1School of Chinese Medicine, Li Ka Shing Faculty of Medicine, The University of Hong Kong, 10 Sassoon Road, Pok Fu Lam, Hong Kong
2Department of Medicine, Li Ka Shing Faculty of Medicine, The University of Hong Kong, 10 Sassoon Road, Pok Fu Lam, Hong Kong
3Department of Laboratory Medicine and Pathology, Faculty of Medicine and Dentistry, 10-102 Clinical Sciences Building, University of Alberta, Edmonton, Alberta, Canada T6G 2G3

Received 2 May 2015; Revised 16 June 2015; Accepted 24 June 2015

Academic Editor: Yung-Hsiang Chen

Copyright © 2015 Yuanyuan Cheng et al.

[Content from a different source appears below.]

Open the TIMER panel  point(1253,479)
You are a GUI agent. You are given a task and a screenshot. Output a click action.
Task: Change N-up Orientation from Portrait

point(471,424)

This is an open access article distributed under the Creative Commons Attribution License, which permits unrestricted use, distribution, and reproduction in any medium, provided the original work is properly cited.

Abstract

Leukotriene B4 12-hydroxydehydrogenase (LTB4DH) catalyzes the oxidation of proinflammatory LTB4 into less bioactive 12-oxo-LTB4. We recently discovered that LTB4DH was induced by two different natural products in combination. We previously isolated gallic acid from Radix Paeoniae through a bioactivity-guided fractionation procedure. The purpose of this study is to test the hypothesis that LTB4DH inducers may suppress neutrophil-mediated inflammation in myocardial infarction. We first isolated the active compound(s) from another plant, Radix Astragali, by the similar strategy. By evaluating LTB4DH induction, we identified calycosin and formononetin from Radix Astragali by HPLC-ESI-MS technique. We confirmed that gallic acid and commercial calycosin or formononetin could synergistically induce LTB4DH expression in HepG2 cells and human neutrophils. Moreover, calycosin and gallic acid attenuated the effects of LTB4 on the survival and chemotaxis of neutrophil cell culture. We further demonstrated that calycosin and gallic acid synergistically suppressed neutrophil infiltration and protected cardiac integrity in the isoproterenol-induced mice model of myocardial infarction. Calycosin and gallic acid dramatically suppressed isoproterenol-induced increase in myeloperoxidase (MPO) activity and malondialdehyde (MDA) level. Collectively, our results suggest that LTB4DH inducers (i.e., calycosin and gallic acid) may be a novel combined therapy for the treatment of neutrophil-mediated myocardial injury.